O aquecimento solar de água usa coletores de tubos a vácuo ou placa plana para aproveitar a energia do sol diretamente na forma de calor, sem passar pela conversão para eletricidade. O custo de instalação de um sistema térmico equivalente ao aquecimento elétrico de um hotel médio é de R$ 20.000–80.000, com payback de 2–4 anos.

A estratégia mais eficiente é combinar as duas tecnologias:

  • Solar térmico: para aquecimento de água (piscina, chuveiros, cozinha) — mais eficiente termicamente
  • Solar fotovoltaico: para eletricidade (ar-condicionado, iluminação, lavanderia) — mais versátil

Essa combinação maximiza o aproveitamento da área de telhado e reduz ainda mais a dependência da rede elétrica e do gás GLP.
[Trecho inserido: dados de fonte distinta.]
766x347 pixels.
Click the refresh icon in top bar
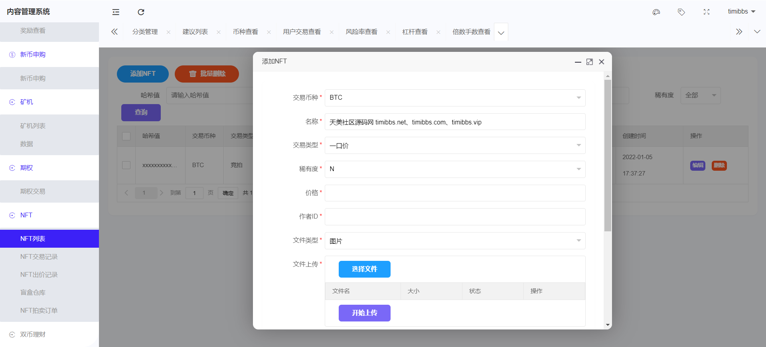tap(141, 12)
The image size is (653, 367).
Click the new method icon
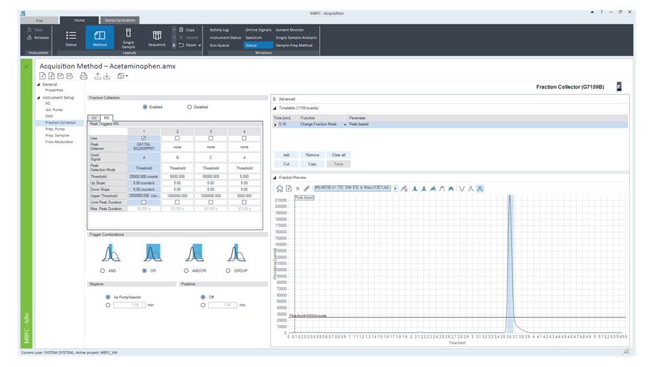click(43, 75)
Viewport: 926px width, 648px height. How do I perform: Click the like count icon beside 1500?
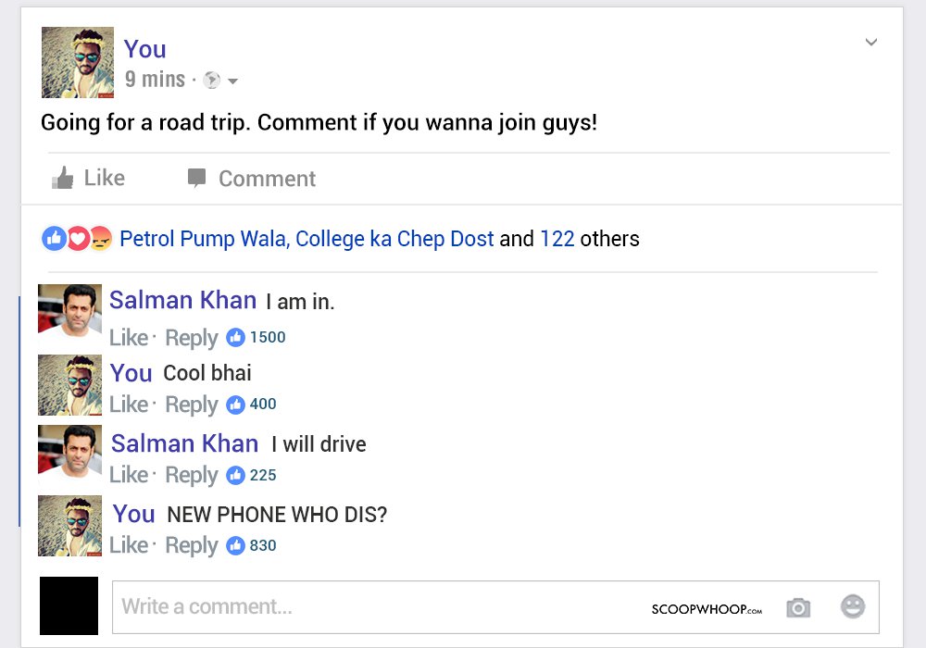click(x=235, y=337)
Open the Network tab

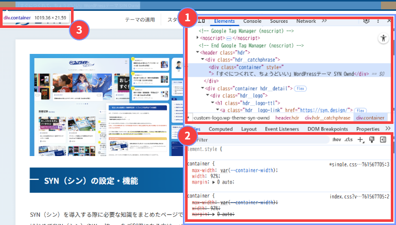coord(306,21)
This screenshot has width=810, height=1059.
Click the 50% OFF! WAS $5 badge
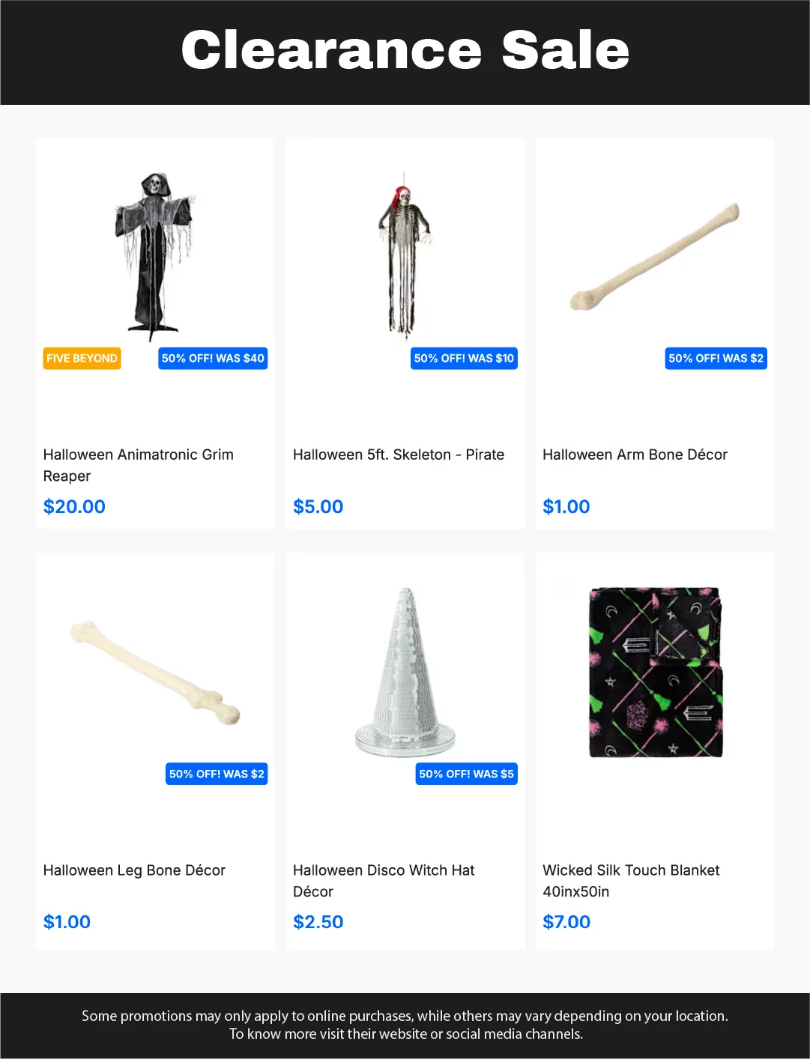466,774
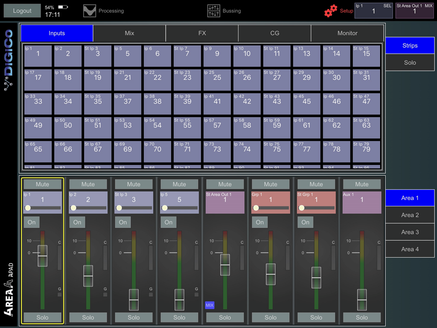Image resolution: width=437 pixels, height=328 pixels.
Task: Click the fader on the St Area Out 1 strip
Action: (x=225, y=265)
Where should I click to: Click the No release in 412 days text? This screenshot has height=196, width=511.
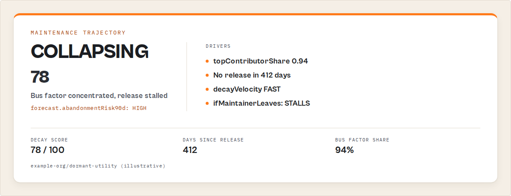coord(252,75)
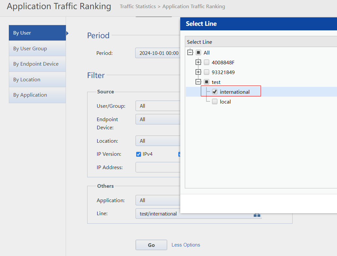Collapse the All root node
337x256 pixels.
[190, 53]
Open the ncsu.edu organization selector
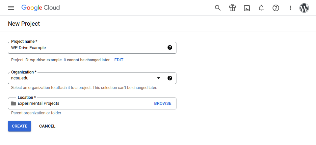316x145 pixels. click(82, 78)
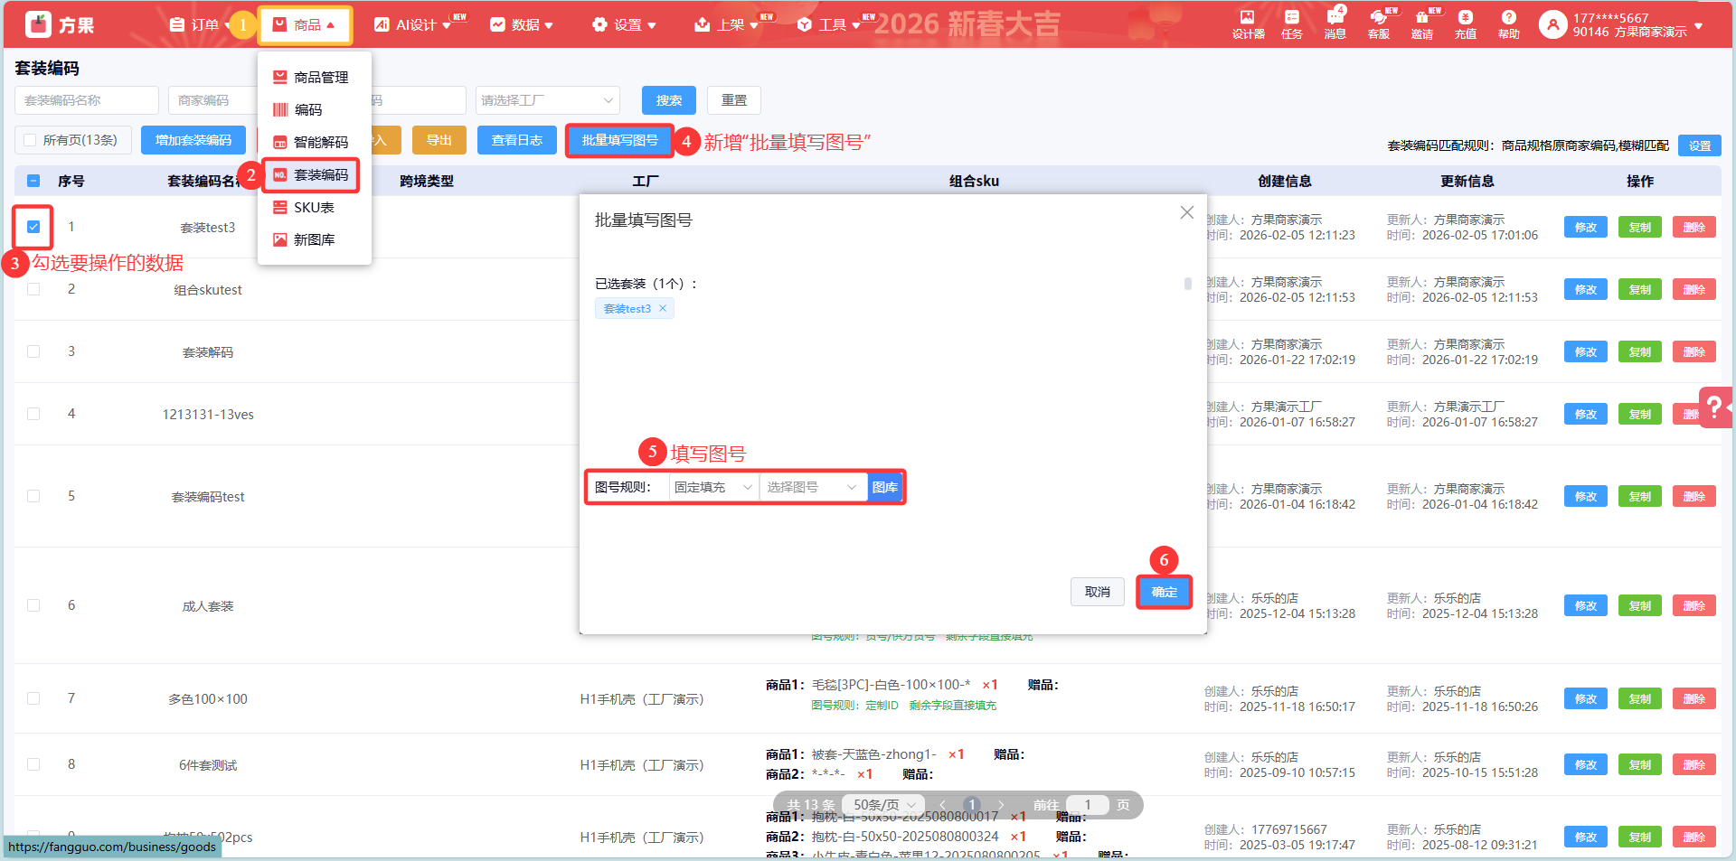This screenshot has height=861, width=1736.
Task: Click the 批量填写图号 button
Action: 619,140
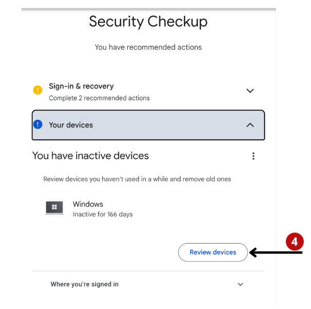Select the Sign-in & recovery heading
311x309 pixels.
pyautogui.click(x=81, y=86)
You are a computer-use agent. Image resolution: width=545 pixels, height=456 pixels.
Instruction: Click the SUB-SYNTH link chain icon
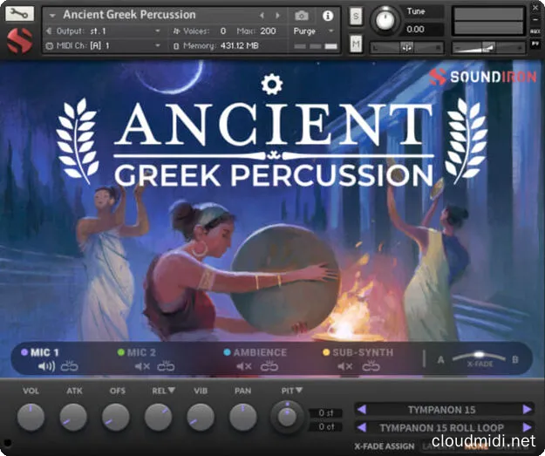click(x=371, y=366)
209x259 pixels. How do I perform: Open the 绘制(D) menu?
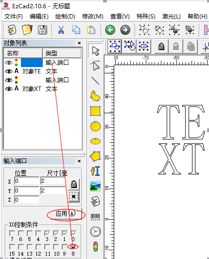point(65,17)
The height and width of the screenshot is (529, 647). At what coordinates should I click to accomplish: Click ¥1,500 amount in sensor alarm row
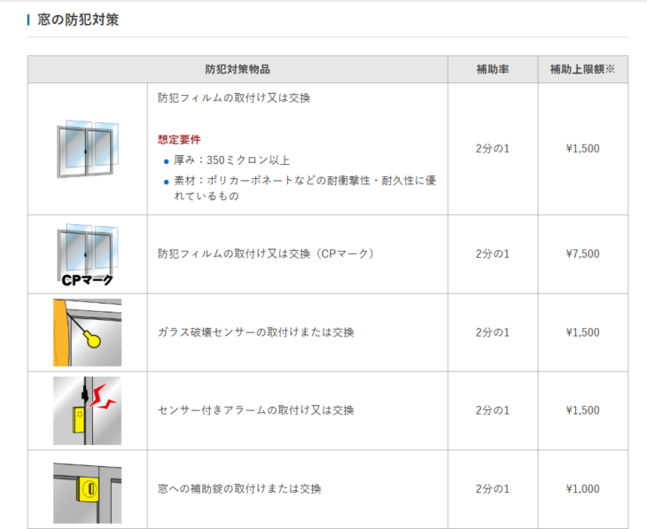(x=582, y=410)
Instalação em telhados difíceis: telha colonial, metálica e terraço

O tipo de cobertura afeta o custo e a complexidade da instalação solar em hotéis e pousadas.

Telha colonial (francesa): Muito comum em pousadas e hotéis históricos. Exige estrutura de alumínio anodizado com ganchos específicos. Custo adicional de estrutura: R$ 80–120 por módulo vs. telha metálica.

Telha metálica (trapezoidal ou sanduíche): Instalação mais simples e barata. Estrutura de fixação por grampo direto. Mais comum em hotéis de beira de rodovia e econômicos.

Terraço/laje: Estrutura com lastro (sem perfuração da laje) ou fixada em vigas. Maior flexibilidade de orientação e inclinação. Mais cara que telhado, mas permite inclinação ótima para a latitude do local.

Sempre solicite ao integrador um laudo de inspeção estrutural antes da instalação — especialmente em pousadas históricas ou construções com mais de 30 anos.

O impacto do solar nos custos operacionais de longo prazo

A energia elétrica representa, em média, 6–10% da receita bruta de hotéis e pousadas no Brasil — uma das maiores despesas operacionais depois de pessoal e alimentação. Com o reajuste médio das tarifas de energia de 8–10% ao ano, essa despesa tende a crescer continuamente.

Um hotel que instala solar hoje “congela” parte do custo de energia ao nível atual. A economia não é apenas o que se deixa de pagar hoje — é também a proteção contra os reajustes futuros. Em 10 anos, com reajuste de 8% ao ano, a conta de energia de um hotel que paga R$ 20.000/mês hoje estará em R$ 43.000/mês. O sistema solar continua gerando a mesma energia sem custo variável — a economia em 2036 será mais do que o dobro da economia em 2026.

Essa perspectiva de longo prazo transforma o solar de “despesa com payback” para “ativo estratégico de proteção de margem”.